Deputados fazem debate acalorado sobre posições partidárias
A discussão do processo 2.085/13, do Tribunal de Contas do Estado (TCE), provocou debate entre os deputados Mauro Rubem (PT) e Túlio Isac (PSDB) sobre a atuação de seus respectivos partidos. O estopim foi a afirmação do petista sobre a abertura do Festival Internacional de Cinema e Vídeo Ambiental (Fica), na cidade de Goiás, em que nove pessoas teriam sido feridas pela polícia durante manifestação.
Ambos os parlamentares utilizaram dos prazos de discussão da matéria e encaminhamento de voto para se contraporem.
Túlio criticou o discurso de Mauro e afirmou que o Governo Federal tem perdido apoio da população. De acordo com ele, o petista atacava deputados e lançava moedas durante sessões ordinárias à época em que Sebastião Tejota era presidente da Assembleia.
"O deputado Mauro Rubem, antes de ser eleito, ficava jogando moedas nos deputados. Agora incita vândalos em manifestações pacíficas. E ainda pede aplausos nesta Casa para Delúbio Soares, condenado no caso do mensalão. Vocês criticam o que não têm coragem de fazer. Querem calar o Ministério Público e amordaçar a imprensa", afirmou o tucano.
Mauro Rubem disse que o governador Marconi Perillo (PSDB) utilizou forte aparato de segurança, mobilizando policiais, para realizar a abertura do Fica. Disse o petista que o chefe do Executivo não tem coragem de ficar próximo à população. De acordo com ele, a base aliada do Governo deve responder as críticas com informações e não com ataques pessoais.
O que a população não quer
Novato na Casa, o deputado Simeyzon Silveira (PSC) disse que o debate entre o tucano e o petista representa tudo o que a população está cansada no meio político.
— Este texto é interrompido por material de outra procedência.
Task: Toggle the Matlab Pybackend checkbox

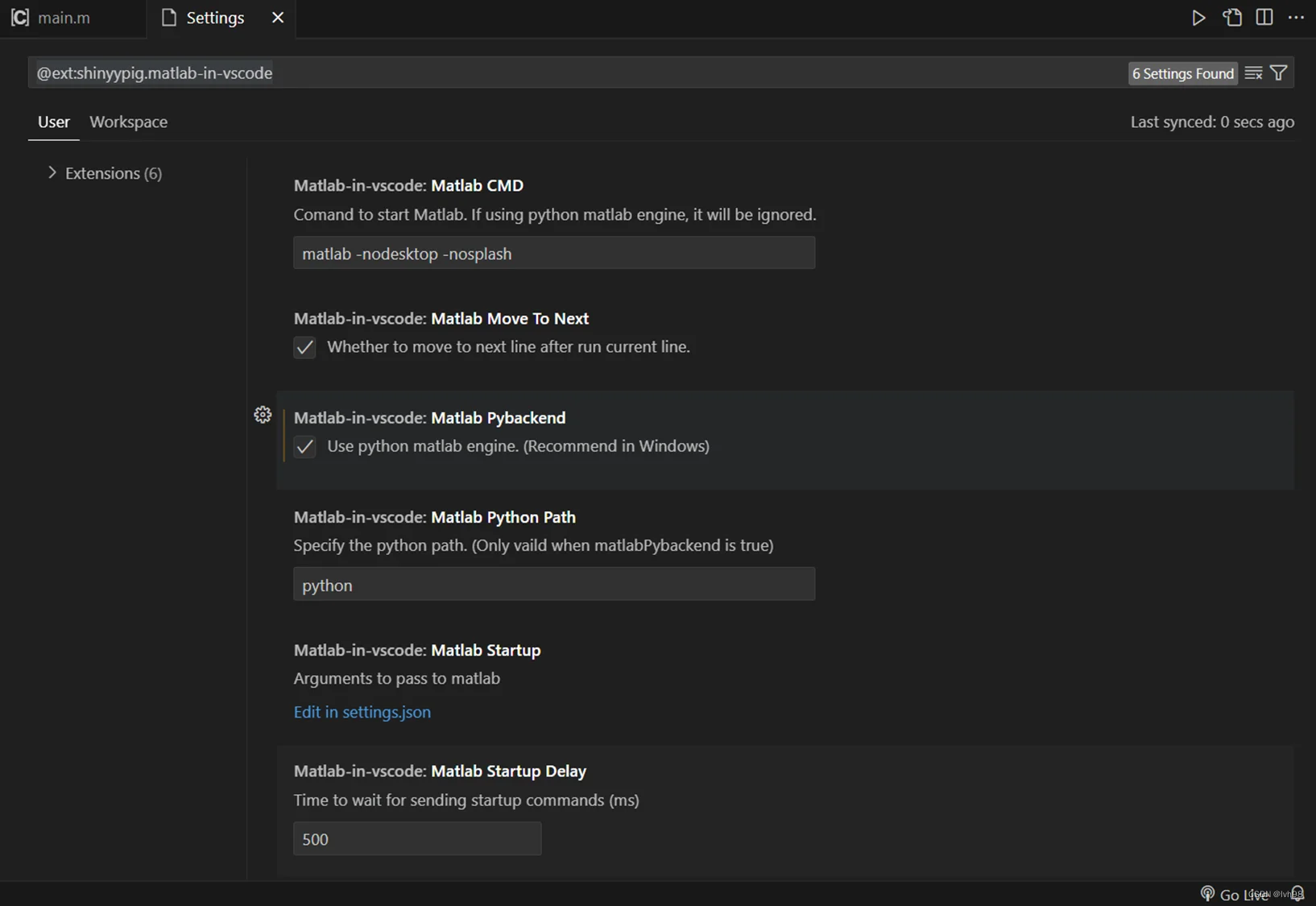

De acordo com ele, ninguém suporta mais ataques pessoais ou defesa de que um partido é melhor do que outro.
"Acompanhei o debate dos deputados há pouco. Tenho avaliado minha conduta política. E acabamos de ver o que o povo repudia: político se digladiando e batendo no peito, dizendo que partido de um é melhor do que o outro. Sou novo na política. E ouço as pessoas. Vivemos um tempo em que a população não suporta mais isso. Quem vê essa discussão deve pensar se os deputados não têm coisa melhor para fazer. Eu, que sou deputado, fico de 'saco cheio' desse bate-boca. Imagine a população", ironizou Simeyzon.